Assignment: Would you copy only the lines below, from the one containing "Instruction: Click the" through the very last one, leaving the pictures out?

Pixel coordinate grounding data:

|---|

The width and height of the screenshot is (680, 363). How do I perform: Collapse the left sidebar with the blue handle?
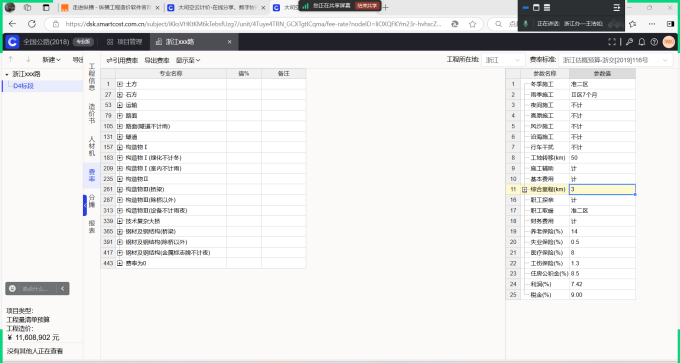tap(85, 205)
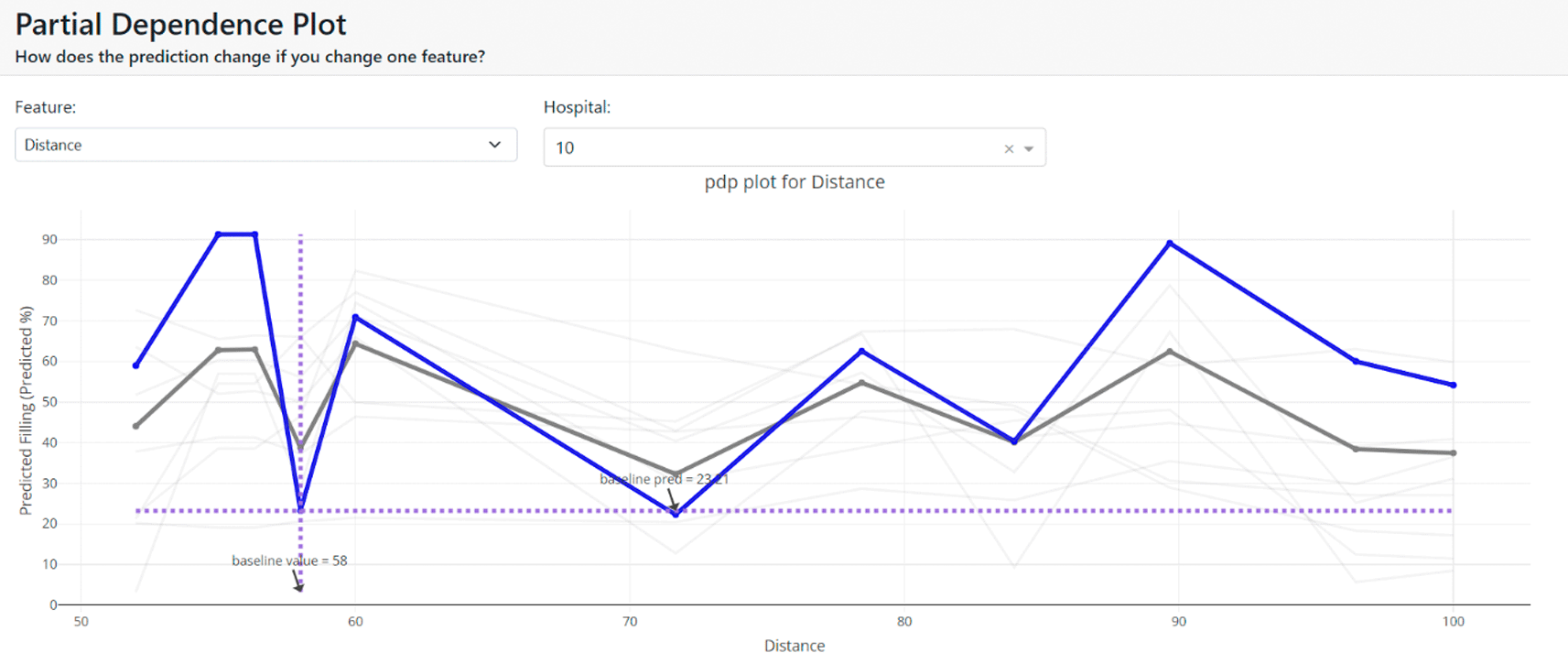Select the last blue point at distance 100
Screen dimensions: 1568x653
1453,385
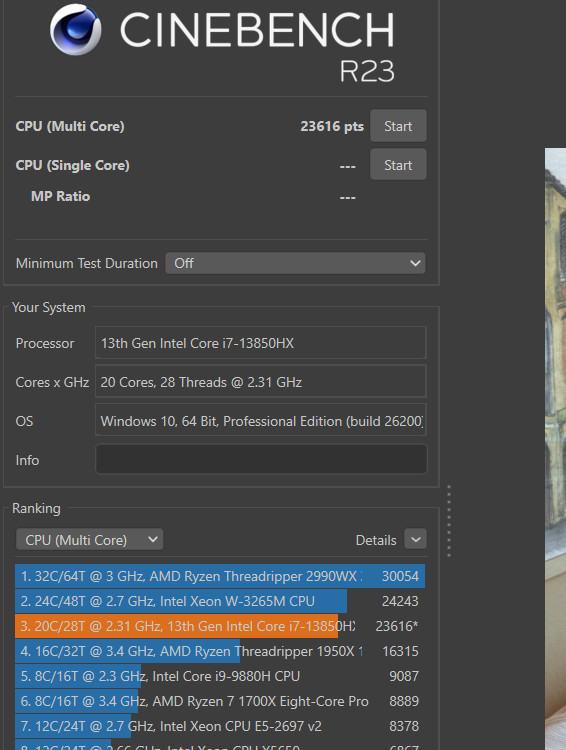Select the Threadripper 1950X ranking entry

click(x=220, y=651)

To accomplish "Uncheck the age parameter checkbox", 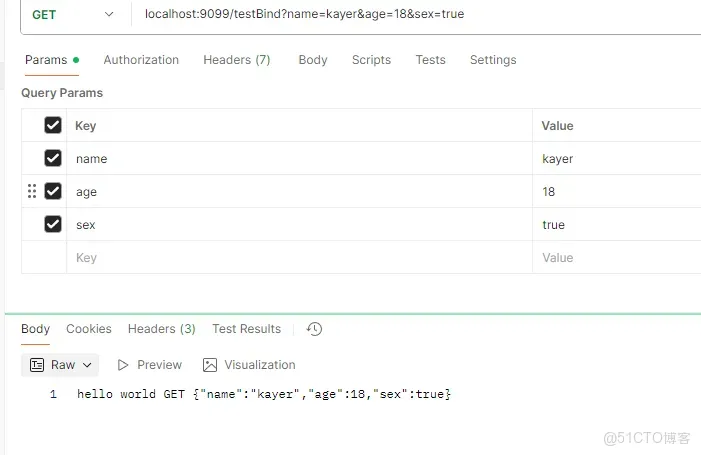I will (53, 191).
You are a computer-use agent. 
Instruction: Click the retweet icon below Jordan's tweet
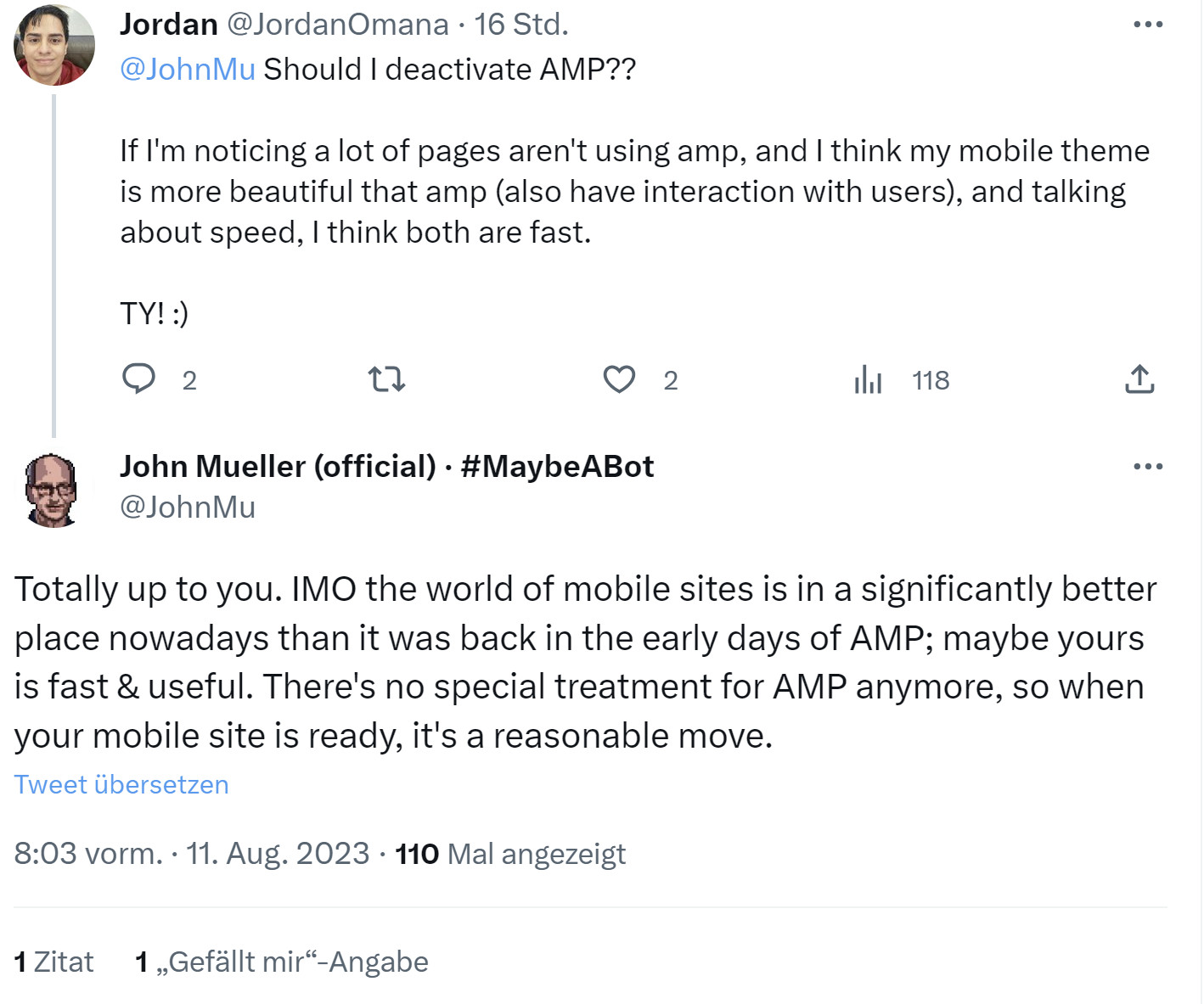tap(388, 379)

|---|

Response to this exercise:
Instruction: Click the retweet icon below Jordan's tweet
tap(388, 379)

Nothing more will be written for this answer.